Traffine I/O

Bahasa Indonesia

2023-01-20

Optuna

Apa itu Optuna

Model pembelajaran mesin memiliki beberapa hiperparameter, dan akurasinya dapat sangat bervariasi tergantung pada pengaturan hiperparameter. Tugas untuk menemukan hiperparameter yang optimal disebut penyetelan hiperparameter. Algoritme pencarian berikut ini telah diusulkan untuk penyetelan hyperparameter.

  • Pencarian Grid
  • Pencarian Acak
  • Optimasi Bayesian

Pencarian Grid mencoba semua kombinasi hiperparameter dalam rentang yang ditetapkan. Pencarian Acak mencoba kombinasi acak dari hiperparameter. Bayesian Optimization secara efisien mencari kombinasi hyperparameter berdasarkan uji coba kombinasi hyperparameter sebelumnya.
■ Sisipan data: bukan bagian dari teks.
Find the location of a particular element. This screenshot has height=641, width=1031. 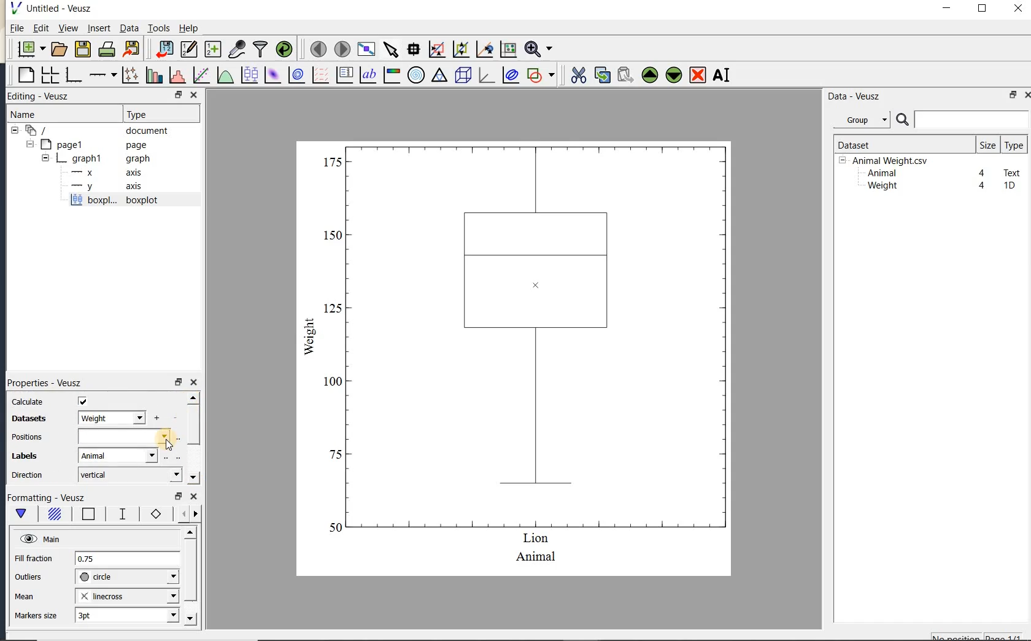

paste widget from the clipboard is located at coordinates (626, 76).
Optuna adalah kerangka kerja Python untuk penyetelan hiperparameter. Ini terutama menggunakan algoritma yang disebut TPE (Tree-structured Parzen Estimator), sejenis Bayesian Optimization, untuk menemukan nilai optimal.

Terminologi Optuna

Optuna memiliki istilah-istilah berikut.

  • Study: serangkaian uji coba optimasi
  • Trial: satu uji coba fungsi objektif

Cara menggunakan Optuna

Pertama, instal Optuna.

$ pip install optuna

Optimalisasi Optuna dapat dilakukan dalam tiga langkah utama berikut ini:

  1. Tentukan fungsi objective yang membungkus fungsi tujuan
  2. Membuat variabel dengan tipe Study
  3. Pptimize dengan metode optimize

Kode berikut ini akan mencari x yang meminimumkan (x - 2) ** 2.

import optuna

# step 1
def objective(trial: optuna.Trial):
    x = trial.suggest_uniform('x', -10, 10)
    score = (x - 2) ** 2
    print('x: %1.3f, score: %1.3f' % (x, score))
    return score

# step 2
study = optuna.create_study(direction="minimize")

# step 3
study.optimize(objective, n_trials=100)

study.best_value berisi nilai minimum (x - 2) ** 2.

>> study.best_value

0.00026655993028283496

study.best_params berisi parameter x minimal (x - 2) ** 2.

>> study.best_params

{'x': 2.016326663170496}

study.best_trial berisi uji coba untuk (x - 2) ** 2 minimum.

>> study.best_trial

FrozenTrial(number=46, state=TrialState.COMPLETE, values=[0.00026655993028283496], datetime_start=datetime.datetime(2023, 1, 20, 11, 6, 46, 200725), datetime_complete=datetime.datetime(2023, 1, 20, 11, 6, 46, 208328), params={'x': 2.016326663170496}, user_attrs={}, system_attrs={}, intermediate_values={}, distributions={'x': FloatDistribution(high=10.0, log=False, low=-10.0, step=None)}, trial_id=46, value=None)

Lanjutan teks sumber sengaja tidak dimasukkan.